Joe Biden’s upbeat forecasts for the US economy have been validated by the Federal Reserve’s signal that it will consider interest rate cuts next year, delivering respite to American households through lower borrowing costs after two years of high inflation.
For months, Biden administration officials have been betting on a “soft landing” — one in which inflation would decline without any big rise in unemployment or a recession — as a fundamental feature of its economic record heading into the 2024 presidential election.
That expectation was validated by the US central bank this week, as it shifted towards a more dovish posture. The Fed indicated that its cycle of monetary tightening, which began in early 2022 to fight rapidly building inflation, had most likely ended, as officials forecast that its benchmark interest rate would be brought down by 0.75 percentage points next year from its current range of 5.25 per cent to 5.5 per cent.
The Biden White House has vowed to respect the Fed’s independence, and it rarely comments on monetary policy. But earlier this month on a visit to Las Vegas, the president said he was “not encouraging the Fed to raise rates” — as he praised the “sweet spot” reached by the US economy with steady jobs growth, rising wages and lower inflation.
On Friday, Lael Brainard, the director of the National Economic Council at the White House, said “recent data certainly give us more evidence that the width of the runway for a soft landing has gotten much bigger”.
She also pointed to “a much more positive view about what the economy is likely to look like over the course of the next year” in financial markets. “That is bringing down mortgage rates in a way that we also really welcome. We know housing affordability continues to be a squeeze for so many Americans,” Brainard said.
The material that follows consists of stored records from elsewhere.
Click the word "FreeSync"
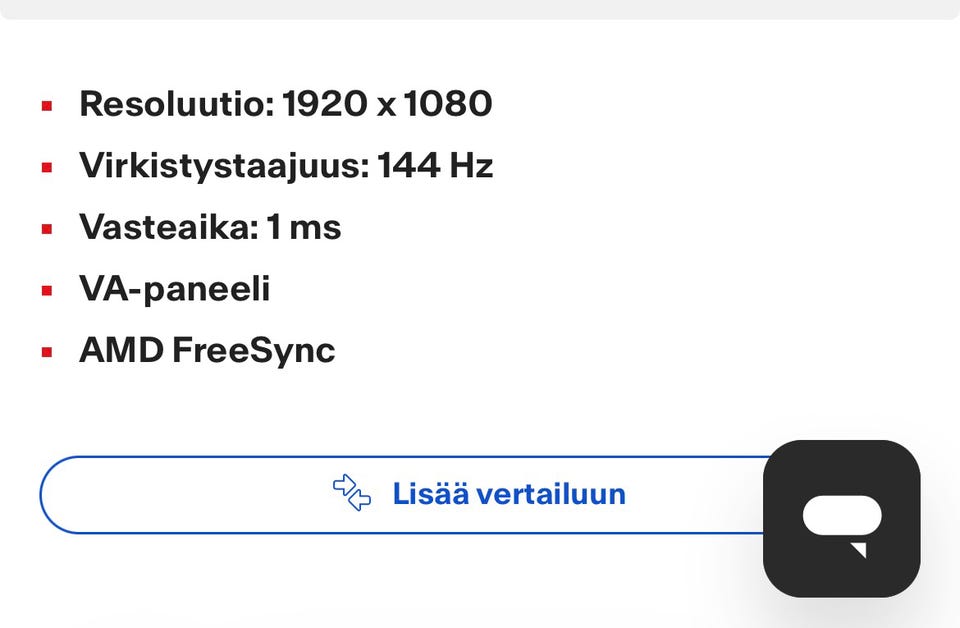The height and width of the screenshot is (628, 960). point(253,351)
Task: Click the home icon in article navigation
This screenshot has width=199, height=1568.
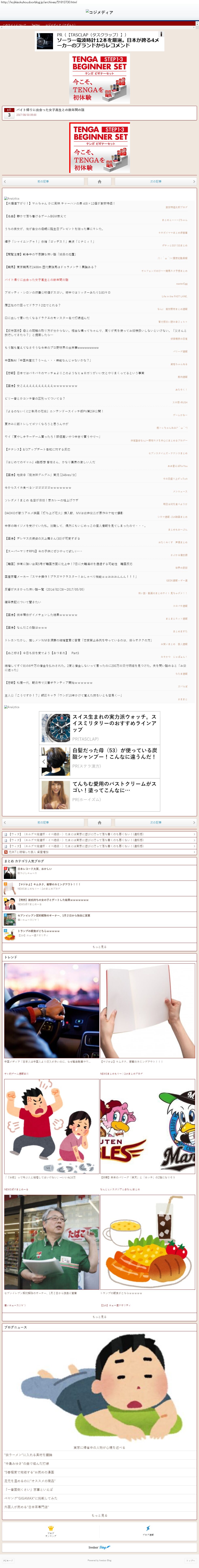Action: coord(100,181)
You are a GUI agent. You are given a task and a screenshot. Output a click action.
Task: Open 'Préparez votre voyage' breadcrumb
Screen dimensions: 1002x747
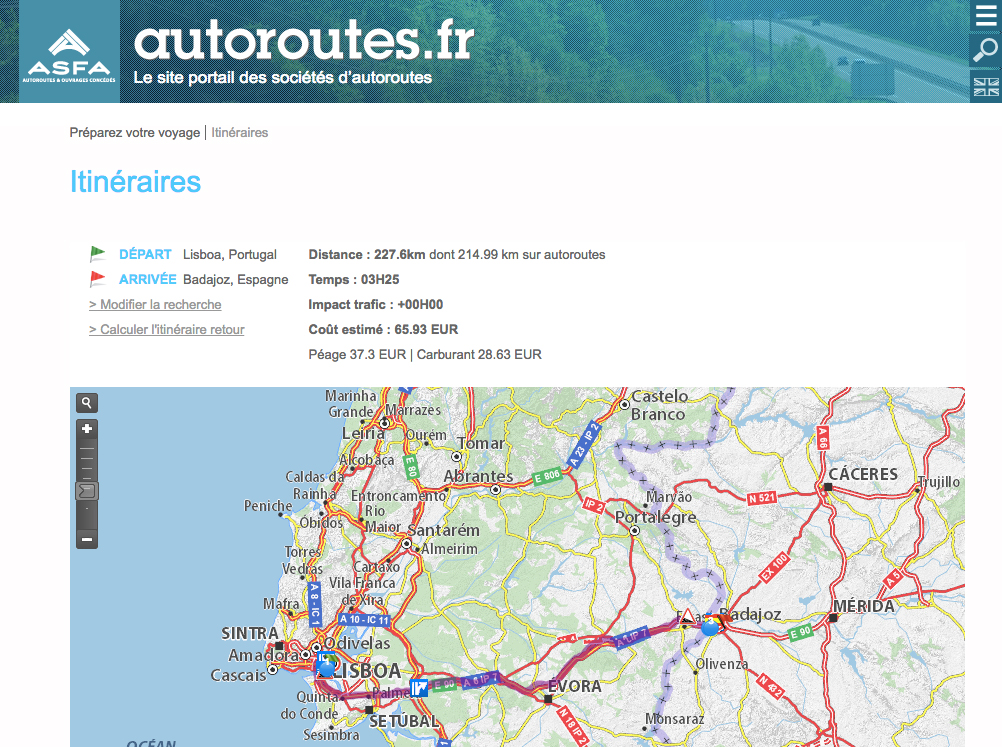coord(134,133)
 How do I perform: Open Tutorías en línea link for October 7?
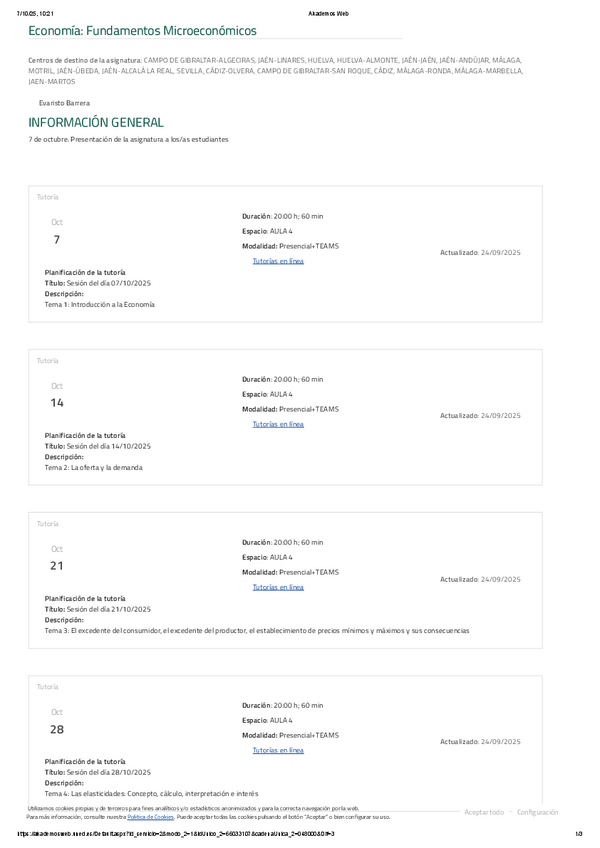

Since the Fed’s meeting, US government bond yields have touched multi-month lows, with the 10-year Treasury note, which serves as a global benchmark, trading below 4 per cent for the first time since August.
The prospect of the Fed shifting to lower rates will not only help potential homeowners and the housing market, but could ease costs across the economy, including for business investments.
Jennifer Harris, a former Biden White House economic official, said it was vital for rates to come down for the huge manufacturing incentives enacted over the past years to be completed.
“The rest of the economy could well muddle through on ‘higher for longer’, but that is not true for the delicate set of investments that are incredibly capital intensive that we just passed historic legislation to stand up.” Harris would like to see the Fed cut rates at an even faster rate than projected by its officials this week.
The trajectory of the economy is important for Biden on the cusp of an election year. The better outlook from the Fed has also chimed with a record high in the Dow Jones Industrial Average stock index, which the Biden campaign has been touting.
While the vote will be in November, perceptions of the economy are often cemented earlier in the year, and the president is trying to reverse dismally low approval ratings on his handling of the economy.
In his latest press conference this week, Jay Powell, the Fed chair, said politics would not be a factor in the central bank’s thinking.
“We don’t think about political events. We don’t think about politics,” he said. “We’ll do the things that we think are right for the economy when we think [it] is the right time. That’s what we always do.”
The Fed’s turn towards essentially calling the peak in interest rates and beginning to entertain rate cuts stemmed primarily from officials’ shifting stance on the inflation outlook. According to this week’s projections, a majority now expect price pressures to ease more rapidly in 2024 and 2025 than just a couple months’ prior before reaching a level consistent with the central bank’s longstanding 2 per cent target the year after that.
At the same time, officials forecast the economy will continue to grow over 1 per cent in 2024 and 2025, with a very minimal uptick in the unemployment rate to 4.1 per cent. It stands at 3.7 per cent.
But in a telling sign, Powell made clear that safeguarding the soft landing that he and other officials have been trying to engineer was also an important consideration for officials.
“We’re aware of the risk that we would hang on too long,” he said. “We know that that’s a risk, and we’re very focused on not making that mistake.”
Yelena Shulyatyeva, senior US economist at BNP Paribas, said she expected the Fed to be guided by the inflation data, which could mean it holds off until May to begin lowering borrowing costs. Over the course of 2024, she forecasts the federal funds rate to decline by 1.5 percentage points before falling below 3 per cent by the end of 2025.
“They will not hesitate to cut faster if they see a significant deterioration in economic activity,” Shulyatyeva said.
Andrew Patterson, senior international economist at Vanguard, said one risk might be if the Fed proceeds to slash interest rates before inflation was well and truly vanquished.
“If they do end up cutting pre-emptively . . . they’re risking a reacceleration in inflation and then an eventual recession as a result of that because they are going to have to hike [again],” he said.